● Information:
━━━

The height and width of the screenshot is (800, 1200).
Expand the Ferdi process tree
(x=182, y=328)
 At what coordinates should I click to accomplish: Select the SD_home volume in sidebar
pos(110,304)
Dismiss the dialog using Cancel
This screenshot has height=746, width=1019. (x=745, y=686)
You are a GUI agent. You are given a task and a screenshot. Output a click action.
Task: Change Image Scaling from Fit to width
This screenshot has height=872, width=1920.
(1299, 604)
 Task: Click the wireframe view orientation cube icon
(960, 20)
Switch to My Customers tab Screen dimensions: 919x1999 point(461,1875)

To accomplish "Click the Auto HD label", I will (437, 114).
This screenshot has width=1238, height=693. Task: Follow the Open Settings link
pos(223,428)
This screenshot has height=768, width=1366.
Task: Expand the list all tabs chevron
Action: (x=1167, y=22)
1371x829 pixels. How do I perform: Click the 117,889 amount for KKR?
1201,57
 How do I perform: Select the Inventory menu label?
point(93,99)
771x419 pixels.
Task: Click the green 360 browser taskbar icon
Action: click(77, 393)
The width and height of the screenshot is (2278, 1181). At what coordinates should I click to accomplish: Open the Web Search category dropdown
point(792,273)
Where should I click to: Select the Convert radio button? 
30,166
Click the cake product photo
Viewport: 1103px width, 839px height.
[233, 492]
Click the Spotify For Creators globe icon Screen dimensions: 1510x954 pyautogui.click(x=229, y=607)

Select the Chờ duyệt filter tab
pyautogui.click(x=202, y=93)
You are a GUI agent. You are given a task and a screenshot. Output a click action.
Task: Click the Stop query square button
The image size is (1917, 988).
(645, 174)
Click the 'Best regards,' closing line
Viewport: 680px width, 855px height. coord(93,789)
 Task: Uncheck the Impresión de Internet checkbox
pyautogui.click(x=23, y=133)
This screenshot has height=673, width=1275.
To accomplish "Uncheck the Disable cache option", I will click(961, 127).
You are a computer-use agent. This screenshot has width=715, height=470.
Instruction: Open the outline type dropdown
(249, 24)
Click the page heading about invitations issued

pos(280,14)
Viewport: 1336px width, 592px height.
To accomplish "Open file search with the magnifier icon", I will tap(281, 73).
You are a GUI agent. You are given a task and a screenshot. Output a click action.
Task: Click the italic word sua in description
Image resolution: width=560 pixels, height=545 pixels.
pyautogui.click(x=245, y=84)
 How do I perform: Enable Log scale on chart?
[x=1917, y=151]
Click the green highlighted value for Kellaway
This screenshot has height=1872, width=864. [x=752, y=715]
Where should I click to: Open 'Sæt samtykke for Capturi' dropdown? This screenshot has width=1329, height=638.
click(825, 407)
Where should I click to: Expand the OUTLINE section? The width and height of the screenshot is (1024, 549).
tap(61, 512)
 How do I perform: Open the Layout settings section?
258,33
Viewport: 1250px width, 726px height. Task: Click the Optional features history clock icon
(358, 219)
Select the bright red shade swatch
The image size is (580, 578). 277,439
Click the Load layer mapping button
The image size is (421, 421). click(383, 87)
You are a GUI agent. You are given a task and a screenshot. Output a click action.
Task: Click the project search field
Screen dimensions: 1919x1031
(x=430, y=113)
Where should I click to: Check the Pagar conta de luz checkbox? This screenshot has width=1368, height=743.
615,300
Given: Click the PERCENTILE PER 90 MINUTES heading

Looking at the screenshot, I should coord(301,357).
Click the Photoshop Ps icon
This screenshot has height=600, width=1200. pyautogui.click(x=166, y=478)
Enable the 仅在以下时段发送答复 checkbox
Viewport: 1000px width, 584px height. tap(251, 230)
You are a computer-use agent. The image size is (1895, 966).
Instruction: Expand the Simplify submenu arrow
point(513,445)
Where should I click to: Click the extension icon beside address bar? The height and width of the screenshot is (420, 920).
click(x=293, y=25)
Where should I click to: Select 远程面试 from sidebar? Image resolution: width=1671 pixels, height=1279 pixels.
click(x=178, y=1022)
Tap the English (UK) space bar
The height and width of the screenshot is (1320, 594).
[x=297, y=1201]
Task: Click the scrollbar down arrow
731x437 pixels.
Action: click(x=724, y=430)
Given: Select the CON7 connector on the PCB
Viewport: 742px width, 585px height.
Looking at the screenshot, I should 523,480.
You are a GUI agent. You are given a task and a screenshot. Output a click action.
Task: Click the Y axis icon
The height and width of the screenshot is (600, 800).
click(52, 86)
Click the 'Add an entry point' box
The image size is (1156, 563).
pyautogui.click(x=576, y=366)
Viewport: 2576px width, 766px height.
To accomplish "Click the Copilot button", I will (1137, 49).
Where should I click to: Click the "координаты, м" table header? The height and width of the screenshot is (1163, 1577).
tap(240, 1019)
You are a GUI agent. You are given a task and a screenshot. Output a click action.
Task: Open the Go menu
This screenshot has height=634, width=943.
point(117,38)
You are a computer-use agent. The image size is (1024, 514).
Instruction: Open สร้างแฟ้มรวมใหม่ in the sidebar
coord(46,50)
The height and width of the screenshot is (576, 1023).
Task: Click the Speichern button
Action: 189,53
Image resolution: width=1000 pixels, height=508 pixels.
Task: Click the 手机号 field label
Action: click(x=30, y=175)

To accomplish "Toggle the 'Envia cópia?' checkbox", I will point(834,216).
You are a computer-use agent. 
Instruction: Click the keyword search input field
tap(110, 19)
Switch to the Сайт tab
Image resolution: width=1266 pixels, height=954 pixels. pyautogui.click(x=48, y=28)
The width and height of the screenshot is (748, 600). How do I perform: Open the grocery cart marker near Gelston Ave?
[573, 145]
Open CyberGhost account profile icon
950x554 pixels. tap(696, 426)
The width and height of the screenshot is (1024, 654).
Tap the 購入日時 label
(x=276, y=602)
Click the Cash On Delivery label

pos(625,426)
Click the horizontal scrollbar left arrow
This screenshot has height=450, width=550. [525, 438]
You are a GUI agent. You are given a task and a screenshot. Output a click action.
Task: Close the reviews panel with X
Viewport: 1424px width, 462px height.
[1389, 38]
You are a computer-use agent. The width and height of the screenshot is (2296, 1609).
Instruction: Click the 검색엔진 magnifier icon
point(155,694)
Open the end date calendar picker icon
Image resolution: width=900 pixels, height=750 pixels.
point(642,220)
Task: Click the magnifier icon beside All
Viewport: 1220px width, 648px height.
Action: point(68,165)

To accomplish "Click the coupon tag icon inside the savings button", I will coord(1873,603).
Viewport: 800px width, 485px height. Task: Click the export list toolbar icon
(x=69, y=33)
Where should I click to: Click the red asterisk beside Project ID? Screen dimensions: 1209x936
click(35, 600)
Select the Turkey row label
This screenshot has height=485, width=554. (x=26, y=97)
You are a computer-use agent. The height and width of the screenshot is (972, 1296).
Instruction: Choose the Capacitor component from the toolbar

━━━

● Work task: Produce the entries above once more, identical in every detail.

● Response for this exercise:
The height and width of the screenshot is (800, 1200).
Expand the Ferdi process tree
(x=182, y=328)
 At what coordinates should I click to accomplish: Select the SD_home volume in sidebar
pos(110,304)
Dismiss the dialog using Cancel
This screenshot has height=746, width=1019. (x=745, y=686)
You are a GUI agent. You are given a task and a screenshot. Output a click action.
Task: Change Image Scaling from Fit to width
This screenshot has height=872, width=1920.
(1299, 604)
 Task: Click the wireframe view orientation cube icon
(960, 20)
Switch to My Customers tab Screen dimensions: 919x1999 point(461,1875)

To accomplish "Click the Auto HD label", I will (437, 114).
This screenshot has width=1238, height=693. Task: Follow the Open Settings link
pos(223,428)
This screenshot has height=768, width=1366.
Task: Expand the list all tabs chevron
Action: (x=1167, y=22)
1371x829 pixels. How do I perform: Click the 117,889 amount for KKR?
1201,57
 How do I perform: Select the Inventory menu label?
point(93,99)
771x419 pixels.
Task: Click the green 360 browser taskbar icon
Action: click(77, 393)
The width and height of the screenshot is (2278, 1181). At what coordinates should I click to accomplish: Open the Web Search category dropdown
point(792,273)
Where should I click to: Select the Convert radio button? 
30,166
Click the cake product photo
Viewport: 1103px width, 839px height.
[233, 492]
Click the Spotify For Creators globe icon Screen dimensions: 1510x954 pyautogui.click(x=229, y=607)

Select the Chờ duyệt filter tab
pyautogui.click(x=202, y=93)
You are a GUI agent. You are given a task and a screenshot. Output a click action.
Task: Click the Stop query square button
The image size is (1917, 988).
(645, 174)
Click the 'Best regards,' closing line
Viewport: 680px width, 855px height. coord(93,789)
 Task: Uncheck the Impresión de Internet checkbox
pyautogui.click(x=23, y=133)
This screenshot has height=673, width=1275.
To accomplish "Uncheck the Disable cache option", I will click(961, 127).
You are a computer-use agent. This screenshot has width=715, height=470.
Instruction: Open the outline type dropdown
(249, 24)
Click the page heading about invitations issued

pos(280,14)
Viewport: 1336px width, 592px height.
To accomplish "Open file search with the magnifier icon", I will tap(281, 73).
You are a GUI agent. You are given a task and a screenshot. Output a click action.
Task: Click the italic word sua in description
Image resolution: width=560 pixels, height=545 pixels.
pyautogui.click(x=245, y=84)
 How do I perform: Enable Log scale on chart?
[x=1917, y=151]
Click the green highlighted value for Kellaway
This screenshot has height=1872, width=864. [x=752, y=715]
Where should I click to: Open 'Sæt samtykke for Capturi' dropdown? This screenshot has width=1329, height=638.
click(825, 407)
Where should I click to: Expand the OUTLINE section? The width and height of the screenshot is (1024, 549).
tap(61, 512)
 How do I perform: Open the Layout settings section?
258,33
Viewport: 1250px width, 726px height. Task: Click the Optional features history clock icon
(358, 219)
Select the bright red shade swatch
The image size is (580, 578). 277,439
Click the Load layer mapping button
The image size is (421, 421). click(383, 87)
You are a GUI agent. You are given a task and a screenshot. Output a click action.
Task: Click the project search field
Screen dimensions: 1919x1031
(x=430, y=113)
Where should I click to: Check the Pagar conta de luz checkbox? This screenshot has width=1368, height=743.
615,300
Given: Click the PERCENTILE PER 90 MINUTES heading

Looking at the screenshot, I should coord(301,357).
Click the Photoshop Ps icon
This screenshot has height=600, width=1200. pyautogui.click(x=166, y=478)
Enable the 仅在以下时段发送答复 checkbox
Viewport: 1000px width, 584px height. tap(251, 230)
You are a computer-use agent. The image size is (1895, 966).
Instruction: Expand the Simplify submenu arrow
point(513,445)
Where should I click to: Click the extension icon beside address bar? The height and width of the screenshot is (420, 920).
click(x=293, y=25)
Where should I click to: Select 远程面试 from sidebar? Image resolution: width=1671 pixels, height=1279 pixels.
click(x=178, y=1022)
Tap the English (UK) space bar
The height and width of the screenshot is (1320, 594).
[x=297, y=1201]
Task: Click the scrollbar down arrow
731x437 pixels.
Action: click(x=724, y=430)
Given: Select the CON7 connector on the PCB
Viewport: 742px width, 585px height.
Looking at the screenshot, I should 523,480.
You are a GUI agent. You are given a task and a screenshot. Output a click action.
Task: Click the Y axis icon
The height and width of the screenshot is (600, 800).
click(52, 86)
Click the 'Add an entry point' box
The image size is (1156, 563).
pyautogui.click(x=576, y=366)
Viewport: 2576px width, 766px height.
To accomplish "Click the Copilot button", I will (1137, 49).
Where should I click to: Click the "координаты, м" table header? The height and width of the screenshot is (1163, 1577).
tap(240, 1019)
You are a GUI agent. You are given a task and a screenshot. Output a click action.
Task: Open the Go menu
This screenshot has height=634, width=943.
point(117,38)
You are a computer-use agent. The image size is (1024, 514).
Instruction: Open สร้างแฟ้มรวมใหม่ in the sidebar
coord(46,50)
The height and width of the screenshot is (576, 1023).
Task: Click the Speichern button
Action: 189,53
Image resolution: width=1000 pixels, height=508 pixels.
Task: Click the 手机号 field label
Action: click(x=30, y=175)

To accomplish "Toggle the 'Envia cópia?' checkbox", I will point(834,216).
You are a computer-use agent. 
Instruction: Click the keyword search input field
tap(110, 19)
Switch to the Сайт tab
Image resolution: width=1266 pixels, height=954 pixels. pyautogui.click(x=48, y=28)
The width and height of the screenshot is (748, 600). How do I perform: Open the grocery cart marker near Gelston Ave?
[573, 145]
Open CyberGhost account profile icon
950x554 pixels. tap(696, 426)
The width and height of the screenshot is (1024, 654).
Tap the 購入日時 label
(x=276, y=602)
Click the Cash On Delivery label

pos(625,426)
Click the horizontal scrollbar left arrow
This screenshot has height=450, width=550. [525, 438]
You are a GUI agent. You are given a task and a screenshot. Output a click action.
Task: Close the reviews panel with X
Viewport: 1424px width, 462px height.
[1389, 38]
You are a computer-use agent. The width and height of the screenshot is (2296, 1609).
Instruction: Click the 검색엔진 magnifier icon
point(155,694)
Open the end date calendar picker icon
Image resolution: width=900 pixels, height=750 pixels.
point(642,220)
Task: Click the magnifier icon beside All
Viewport: 1220px width, 648px height.
Action: point(68,165)

To accomplish "Click the coupon tag icon inside the savings button", I will coord(1873,603).
Viewport: 800px width, 485px height. Task: Click the export list toolbar icon
(x=69, y=33)
Where should I click to: Click the red asterisk beside Project ID? Screen dimensions: 1209x936
click(35, 600)
Select the Turkey row label
This screenshot has height=485, width=554. (x=26, y=97)
You are a computer-use agent. The height and width of the screenshot is (972, 1296).
Instruction: Choose the Capacitor component from the toolbar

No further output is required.